Stored data entries
####
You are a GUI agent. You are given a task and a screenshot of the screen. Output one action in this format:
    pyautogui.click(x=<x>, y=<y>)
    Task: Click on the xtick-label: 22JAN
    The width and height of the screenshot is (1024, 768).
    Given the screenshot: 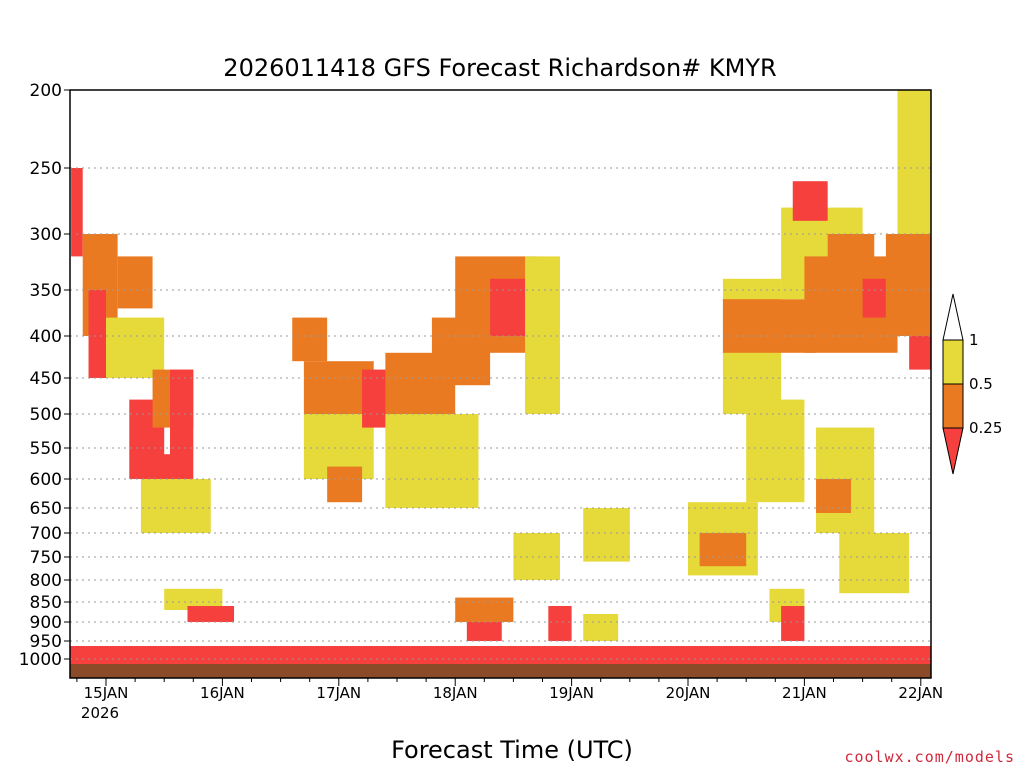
####
== PROBLEM REQUIREMENTS ==
Copy the records above word for word, but leave out the pictures.

== TASK OUTPUT ==
You are a GUI agent. You are given a task and a screenshot of the screen. Output one action in this format:
    pyautogui.click(x=<x>, y=<y>)
    Task: Click on the xtick-label: 22JAN
    The width and height of the screenshot is (1024, 768).
    Given the screenshot: 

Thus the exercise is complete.